** Work to be completed **
Look below for the line that has "This screenshot has height=819, width=828.". Set down the lines from there through the line that has "Click the DISC", exactly as written.

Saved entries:
>>>>>

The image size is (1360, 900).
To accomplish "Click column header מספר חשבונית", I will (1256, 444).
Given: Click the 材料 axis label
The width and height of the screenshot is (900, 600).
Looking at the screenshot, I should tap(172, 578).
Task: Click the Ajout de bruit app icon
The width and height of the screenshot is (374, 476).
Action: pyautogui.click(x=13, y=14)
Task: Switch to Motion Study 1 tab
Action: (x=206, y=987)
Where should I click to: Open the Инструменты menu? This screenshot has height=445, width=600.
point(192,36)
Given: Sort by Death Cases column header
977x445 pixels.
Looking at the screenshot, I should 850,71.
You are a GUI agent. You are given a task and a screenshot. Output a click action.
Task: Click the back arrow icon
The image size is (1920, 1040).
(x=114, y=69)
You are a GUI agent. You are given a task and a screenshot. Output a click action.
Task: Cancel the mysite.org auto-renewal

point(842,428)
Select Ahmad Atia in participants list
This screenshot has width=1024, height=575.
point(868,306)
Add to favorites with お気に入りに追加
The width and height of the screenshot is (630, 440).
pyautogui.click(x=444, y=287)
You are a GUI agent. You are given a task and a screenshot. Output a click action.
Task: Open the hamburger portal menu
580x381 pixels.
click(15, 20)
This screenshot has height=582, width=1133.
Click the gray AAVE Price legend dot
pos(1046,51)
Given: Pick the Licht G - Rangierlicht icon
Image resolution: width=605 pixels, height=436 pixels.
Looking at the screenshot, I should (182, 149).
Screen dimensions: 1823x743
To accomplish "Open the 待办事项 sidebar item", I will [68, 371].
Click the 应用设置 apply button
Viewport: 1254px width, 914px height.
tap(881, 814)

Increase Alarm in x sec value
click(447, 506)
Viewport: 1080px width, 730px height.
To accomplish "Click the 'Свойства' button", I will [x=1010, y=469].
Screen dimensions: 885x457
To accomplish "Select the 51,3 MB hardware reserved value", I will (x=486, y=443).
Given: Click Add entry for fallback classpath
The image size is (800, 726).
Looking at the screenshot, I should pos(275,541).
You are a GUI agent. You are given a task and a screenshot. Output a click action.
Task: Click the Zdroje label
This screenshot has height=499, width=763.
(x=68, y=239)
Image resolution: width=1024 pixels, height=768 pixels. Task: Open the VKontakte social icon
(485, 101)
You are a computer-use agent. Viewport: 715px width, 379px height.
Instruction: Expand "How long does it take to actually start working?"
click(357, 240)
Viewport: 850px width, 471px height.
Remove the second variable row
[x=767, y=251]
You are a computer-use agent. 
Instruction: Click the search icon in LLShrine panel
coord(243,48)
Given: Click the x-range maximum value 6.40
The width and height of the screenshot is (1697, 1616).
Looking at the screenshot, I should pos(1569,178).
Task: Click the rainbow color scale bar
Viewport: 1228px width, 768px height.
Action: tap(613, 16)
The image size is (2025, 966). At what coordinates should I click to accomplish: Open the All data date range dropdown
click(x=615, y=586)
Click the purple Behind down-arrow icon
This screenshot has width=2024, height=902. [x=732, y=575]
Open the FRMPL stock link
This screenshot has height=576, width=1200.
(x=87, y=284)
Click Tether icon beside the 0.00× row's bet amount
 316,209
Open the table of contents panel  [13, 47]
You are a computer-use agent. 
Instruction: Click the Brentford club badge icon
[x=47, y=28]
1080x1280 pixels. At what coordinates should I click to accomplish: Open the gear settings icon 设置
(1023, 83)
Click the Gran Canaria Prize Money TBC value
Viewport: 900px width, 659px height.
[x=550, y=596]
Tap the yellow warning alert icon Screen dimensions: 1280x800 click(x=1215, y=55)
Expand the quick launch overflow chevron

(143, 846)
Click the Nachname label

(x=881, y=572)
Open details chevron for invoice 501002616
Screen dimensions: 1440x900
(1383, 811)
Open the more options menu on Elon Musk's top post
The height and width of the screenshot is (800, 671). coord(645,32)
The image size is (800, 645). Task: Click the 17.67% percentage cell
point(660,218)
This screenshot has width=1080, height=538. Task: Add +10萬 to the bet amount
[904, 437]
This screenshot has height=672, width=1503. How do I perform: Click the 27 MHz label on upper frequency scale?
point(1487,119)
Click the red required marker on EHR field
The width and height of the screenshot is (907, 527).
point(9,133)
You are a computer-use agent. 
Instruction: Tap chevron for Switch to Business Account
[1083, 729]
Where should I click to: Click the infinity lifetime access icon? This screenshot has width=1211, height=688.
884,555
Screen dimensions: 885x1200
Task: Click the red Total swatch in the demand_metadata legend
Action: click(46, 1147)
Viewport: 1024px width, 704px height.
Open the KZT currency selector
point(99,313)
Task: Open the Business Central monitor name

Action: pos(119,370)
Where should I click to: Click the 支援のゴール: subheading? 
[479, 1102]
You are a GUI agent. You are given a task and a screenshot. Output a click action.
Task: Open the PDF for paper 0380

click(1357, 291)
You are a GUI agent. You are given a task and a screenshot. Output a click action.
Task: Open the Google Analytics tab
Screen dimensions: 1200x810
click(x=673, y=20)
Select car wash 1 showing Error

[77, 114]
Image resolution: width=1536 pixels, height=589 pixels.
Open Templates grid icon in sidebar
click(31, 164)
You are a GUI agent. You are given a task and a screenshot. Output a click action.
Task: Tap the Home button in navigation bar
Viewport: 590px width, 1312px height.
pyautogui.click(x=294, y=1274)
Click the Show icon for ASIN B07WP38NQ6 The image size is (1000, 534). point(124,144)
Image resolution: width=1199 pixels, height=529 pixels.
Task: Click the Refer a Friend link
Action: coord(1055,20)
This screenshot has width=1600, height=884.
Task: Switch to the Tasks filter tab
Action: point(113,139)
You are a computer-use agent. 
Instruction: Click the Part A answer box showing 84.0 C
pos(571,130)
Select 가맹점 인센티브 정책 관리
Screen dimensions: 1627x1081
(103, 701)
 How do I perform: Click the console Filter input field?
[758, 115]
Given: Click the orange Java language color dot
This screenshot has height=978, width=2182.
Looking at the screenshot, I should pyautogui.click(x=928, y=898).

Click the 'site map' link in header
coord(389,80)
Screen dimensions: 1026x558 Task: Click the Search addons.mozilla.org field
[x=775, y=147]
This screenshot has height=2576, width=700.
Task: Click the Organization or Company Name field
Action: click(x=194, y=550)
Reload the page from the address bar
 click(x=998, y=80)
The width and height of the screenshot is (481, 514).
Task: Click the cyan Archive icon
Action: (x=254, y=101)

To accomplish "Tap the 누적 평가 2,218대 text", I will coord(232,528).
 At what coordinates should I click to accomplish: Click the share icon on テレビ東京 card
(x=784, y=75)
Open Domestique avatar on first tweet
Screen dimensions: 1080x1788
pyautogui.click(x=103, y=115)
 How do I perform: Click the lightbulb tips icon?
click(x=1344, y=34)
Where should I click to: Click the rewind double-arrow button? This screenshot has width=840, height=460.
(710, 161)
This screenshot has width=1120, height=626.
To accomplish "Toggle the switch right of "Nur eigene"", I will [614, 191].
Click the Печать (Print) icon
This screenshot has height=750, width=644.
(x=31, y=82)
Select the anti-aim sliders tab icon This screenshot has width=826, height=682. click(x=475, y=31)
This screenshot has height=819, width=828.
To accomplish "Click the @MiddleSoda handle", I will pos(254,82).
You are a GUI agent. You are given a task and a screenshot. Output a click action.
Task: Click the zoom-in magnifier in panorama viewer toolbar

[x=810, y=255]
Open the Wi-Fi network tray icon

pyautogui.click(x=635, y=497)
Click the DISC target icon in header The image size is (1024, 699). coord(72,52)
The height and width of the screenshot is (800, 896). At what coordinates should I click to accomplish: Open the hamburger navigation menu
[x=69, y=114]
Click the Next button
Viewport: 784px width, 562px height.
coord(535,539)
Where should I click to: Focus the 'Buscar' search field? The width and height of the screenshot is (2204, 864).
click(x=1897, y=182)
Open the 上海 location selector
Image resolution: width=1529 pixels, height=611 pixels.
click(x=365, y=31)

<<<<<

** Answer to this exercise **
This screenshot has height=819, width=828.
To accomplish "Click the @MiddleSoda handle", I will pos(254,82).
You are a GUI agent. You are given a task and a screenshot. Output a click action.
Task: Click the zoom-in magnifier in panorama viewer toolbar

[x=810, y=255]
Open the Wi-Fi network tray icon

pyautogui.click(x=635, y=497)
Click the DISC target icon in header The image size is (1024, 699). coord(72,52)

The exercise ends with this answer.